Once the line containing "This screenshot has height=403, width=489." is found in the material below, it and every line after it should be transcribed exactly, with pictures left out and nothing added.
= = = =
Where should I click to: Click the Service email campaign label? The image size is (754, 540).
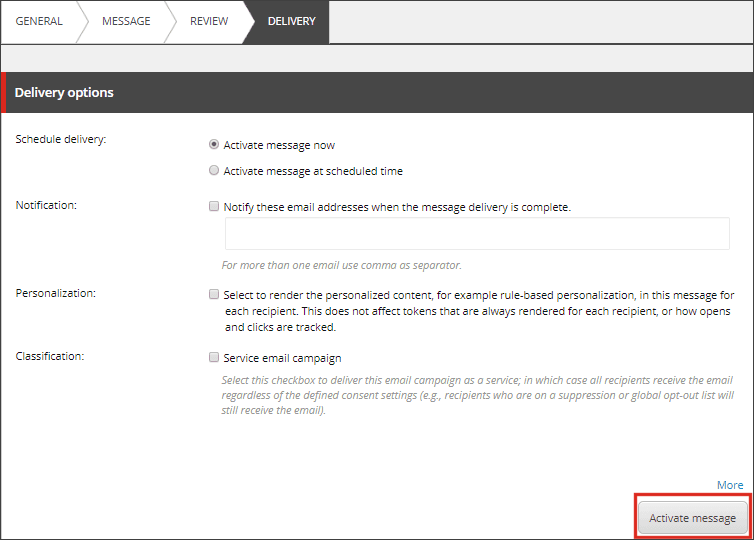pyautogui.click(x=282, y=358)
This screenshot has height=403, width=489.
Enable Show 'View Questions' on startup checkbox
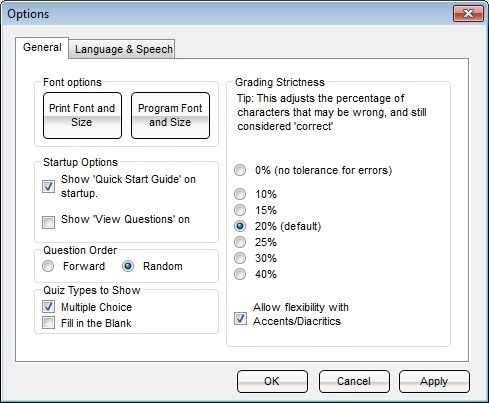[x=48, y=222]
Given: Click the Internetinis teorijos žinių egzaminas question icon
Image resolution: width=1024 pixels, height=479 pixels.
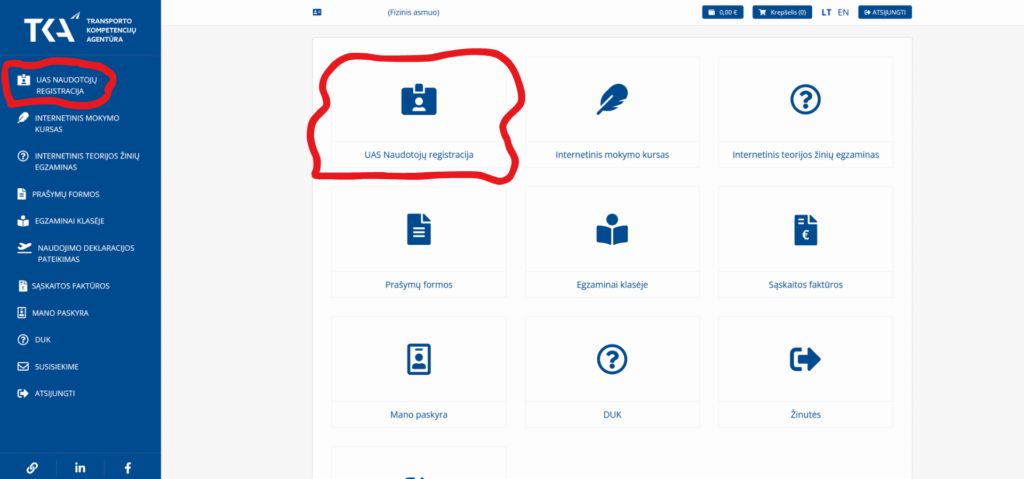Looking at the screenshot, I should click(805, 100).
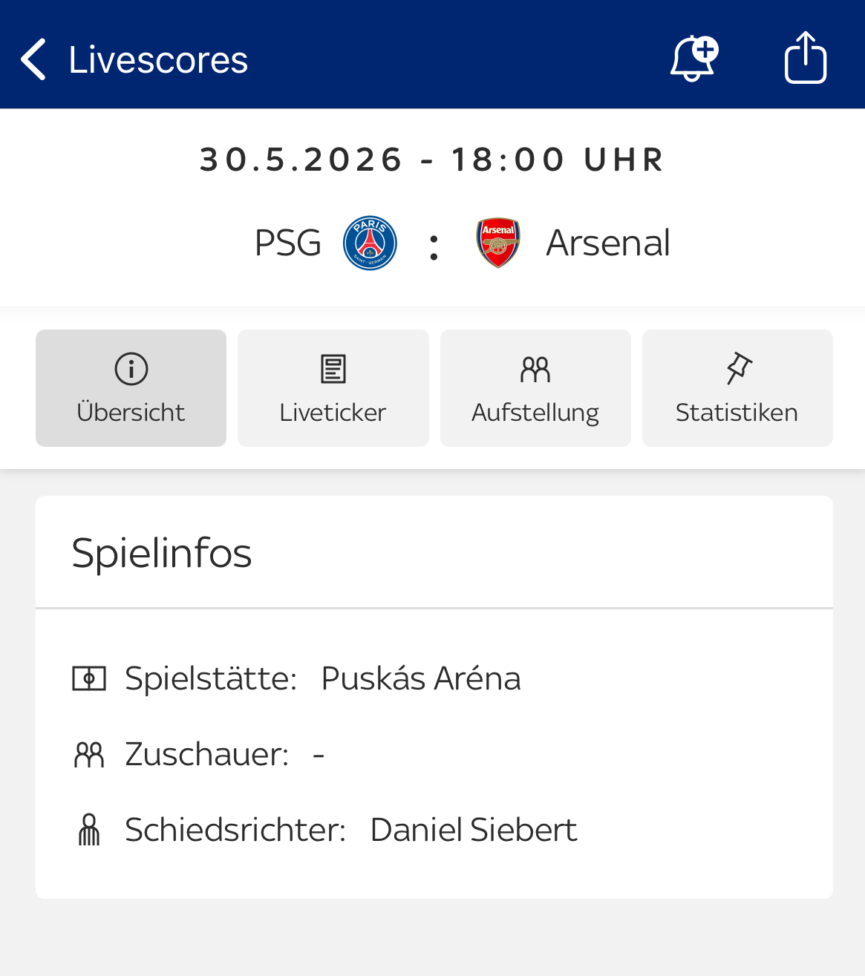Open the share icon in header
This screenshot has height=976, width=865.
805,57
= = = =
Response for this exercise:
This screenshot has height=403, width=489.
Enable Show 'View Questions' on startup checkbox
[x=48, y=222]
Given: Click the Internetinis teorijos žinių egzaminas question icon
Image resolution: width=1024 pixels, height=479 pixels.
Looking at the screenshot, I should click(805, 100).
Open the share icon in header
This screenshot has height=976, width=865.
805,57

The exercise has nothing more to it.